**Provided information:**

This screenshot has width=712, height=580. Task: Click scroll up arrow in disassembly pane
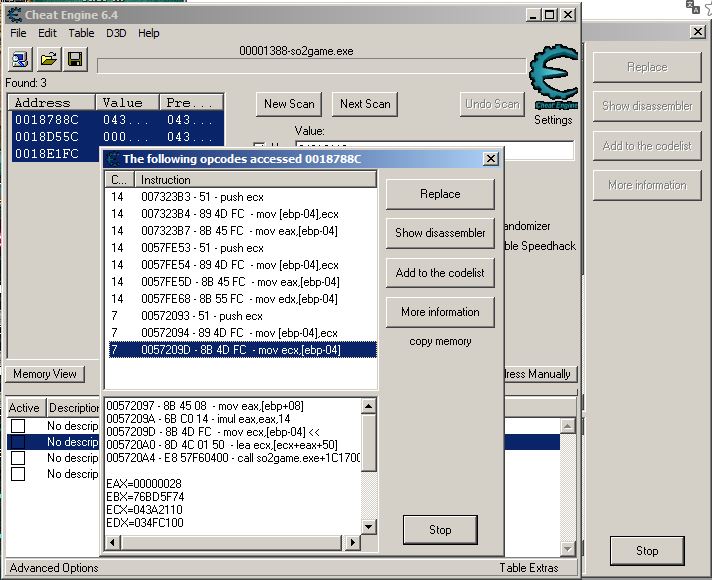point(369,407)
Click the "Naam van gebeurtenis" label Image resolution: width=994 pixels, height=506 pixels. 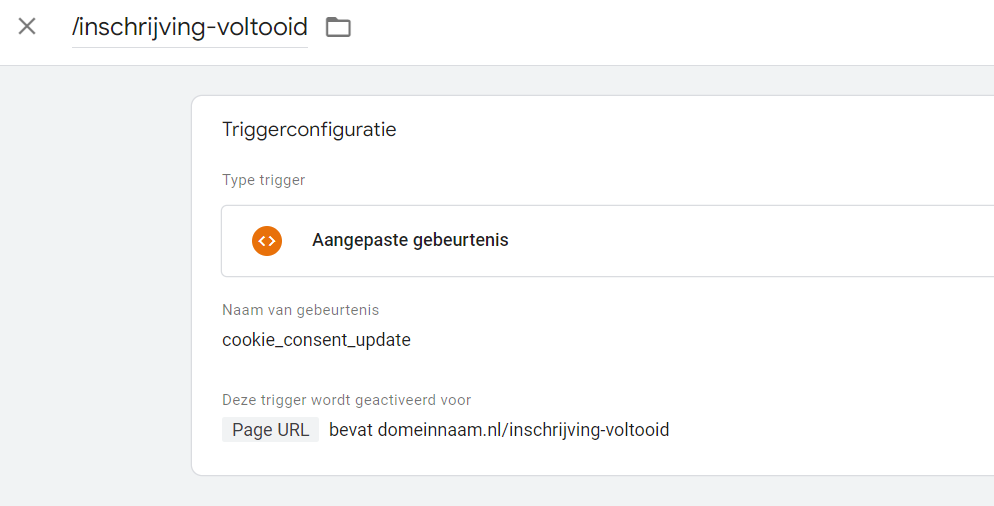300,310
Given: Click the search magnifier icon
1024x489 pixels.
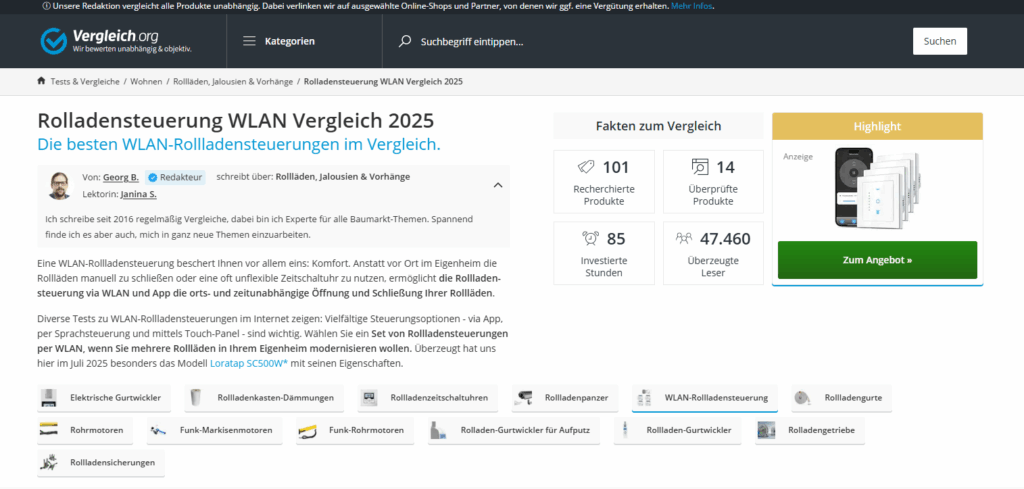Looking at the screenshot, I should [x=404, y=41].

**What the task asks:** Transcribe every line from the one containing "Given: Click the search magnifier icon" to the end of the listing, exactly and exclusively. Do not carry any picture over.

**Response to this task:**
Given: Click the search magnifier icon
1024x489 pixels.
Looking at the screenshot, I should [x=404, y=41].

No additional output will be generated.